My summation of mathematics is terror

Hello. My name is James Buckley. I am math-phobic. I hate math with a passion, and I have since I was a child. Something about it just did not connect for me. Instead, as a boy, my mother encouraged me to write anything I wanted to write. I started writing short stories that were kind of like children’s horror stories, and I was hooked.

I have been writing for as long as I can remember and staying far away from numbers. It is the sharing of new ideas that I think I am in love with more than anything else and mathematics never provided that for me.

Since grade school I have avoided math like the plague. No matter the class, it seems I would always do all that they can to pass and yet still only barely skate by. It was not until this fall semester that I found out that avoiding math is not the answer.

In high school when we began to discuss algebra, my instructor put a linear equation on the board and said, “Let’s say X is a number that we are trying to find.” I was quick to raise my hand and say, “Um, those are letters, buddy. Are you sure you’re in the right classroom?”

It got a laugh, but I was quite serious. Since letters became involved in math, I have struggled to understand that purpose of this new magic that we call algebra.

I know many of the students here at Maryville College feel the same way that I do. Let me be the first, and most likely the only, person to tell that it is all right to hold a special place in your heart for hating mathematics. With a love of writing and reading it is easy to hate the numbers portion of your course work.

The best advice I can offer you is to read about math. Write about math. It may mean the difference in how you apply and interpret the lessons that math professors are trying to get across to you. Repetition of math problems is not the only way to learn it

I am a senior this year and I am in an intro to statistics class, which is a 100 level class. At times, I feel like I am behind the rest of the class and that can be embarrassing.

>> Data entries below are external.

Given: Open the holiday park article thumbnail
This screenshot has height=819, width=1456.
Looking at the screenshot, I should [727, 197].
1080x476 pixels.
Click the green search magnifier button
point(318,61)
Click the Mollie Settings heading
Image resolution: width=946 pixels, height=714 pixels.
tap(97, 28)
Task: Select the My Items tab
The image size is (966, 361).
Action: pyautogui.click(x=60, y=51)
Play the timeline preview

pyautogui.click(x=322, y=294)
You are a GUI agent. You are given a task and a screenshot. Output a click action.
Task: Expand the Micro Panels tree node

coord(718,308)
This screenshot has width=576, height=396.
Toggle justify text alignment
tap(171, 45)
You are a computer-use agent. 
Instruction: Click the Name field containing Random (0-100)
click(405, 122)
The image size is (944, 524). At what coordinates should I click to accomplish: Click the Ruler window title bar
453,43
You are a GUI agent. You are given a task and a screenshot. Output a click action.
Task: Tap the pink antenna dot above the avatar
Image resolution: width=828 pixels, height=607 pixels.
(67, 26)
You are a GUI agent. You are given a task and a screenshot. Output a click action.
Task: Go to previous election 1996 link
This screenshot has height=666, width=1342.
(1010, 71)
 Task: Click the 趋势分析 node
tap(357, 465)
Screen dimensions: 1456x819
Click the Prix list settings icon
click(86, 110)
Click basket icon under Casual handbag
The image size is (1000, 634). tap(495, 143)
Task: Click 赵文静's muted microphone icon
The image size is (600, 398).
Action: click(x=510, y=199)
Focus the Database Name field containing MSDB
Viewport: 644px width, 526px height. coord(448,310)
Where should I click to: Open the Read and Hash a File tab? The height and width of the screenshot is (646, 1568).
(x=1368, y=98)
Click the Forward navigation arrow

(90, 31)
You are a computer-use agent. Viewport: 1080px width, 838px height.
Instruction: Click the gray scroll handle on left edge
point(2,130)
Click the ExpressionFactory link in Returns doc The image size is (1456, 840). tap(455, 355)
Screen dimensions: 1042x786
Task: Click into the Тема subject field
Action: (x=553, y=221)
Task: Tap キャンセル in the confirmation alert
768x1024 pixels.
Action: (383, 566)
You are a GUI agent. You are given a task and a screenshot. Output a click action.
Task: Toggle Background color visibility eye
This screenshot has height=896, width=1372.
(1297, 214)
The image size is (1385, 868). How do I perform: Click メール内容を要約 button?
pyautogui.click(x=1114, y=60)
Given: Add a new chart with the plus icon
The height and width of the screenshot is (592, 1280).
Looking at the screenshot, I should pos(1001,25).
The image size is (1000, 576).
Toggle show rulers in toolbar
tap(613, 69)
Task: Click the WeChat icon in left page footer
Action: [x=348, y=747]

After finishing my Algebra 2 course at Pellissippi State Community College, I was excited that I would not have to take another math class for the rest of my life. Unfortunately, I decided to take my education to the next level by applying to MC. When I was told that statistics was a necessary class, I all but changed my mind about attending the undergraduate program.

In the spring, I was signed up for an introduction course to statistics. Three weeks in, I became frustrated and decided to drop the course.

Now that I am a senior and taking all 300-level course in addition to stats, in which I struggle the most, I have seen the error in dropping it last semester. The 300-level courses are tedious and time consuming, despite the fact that the subject matter is usually familiar as it goes hand-in-hand with my major. The stats course is just as tedious, and it may as well be a foreign language.

Foreign language courses take a lot of adaptation and practice. Math has a similar demand, but it is important to find a way of learning math that works for you personally. Professor Jesse Smith is an adjunct statistics professor here at MC. He also teaches statistics at The University of Tennessee. Smith has a way of explaining statistical concepts in ways that I can understand. This is not to say that I have found a new love of math. I still hate it with a passion. I have, however, realized the error in avoiding it for all these years.

After struggling in the introduction to statistics course for most of this semester, I felt it necessary to offer this small nugget of wisdom for my own experience. Do not wait to take a course you are not looking forward to until you’re a senior. You will find, like I did, that the upper class courses are so in depth, you will have issues trying to keep up with them and learn all the material from unappetizing core classes at the same time. Get core classes out of the way early and keep your goal in mind in the process.

I still hold the frame of mind of the typical anti-math student. One finds it hard not to ask the question, when will I ever need this? My love of writing and reading has stood in my way when it comes to math, because it was always so easy for me to set it down and just do what I love, and math was never like that.

This is the last math class I will ever be required to take in my life. That thought alone is enough to make me smile. There is just one problem; I have to pass it first. That thought, in contrast, makes me cringe.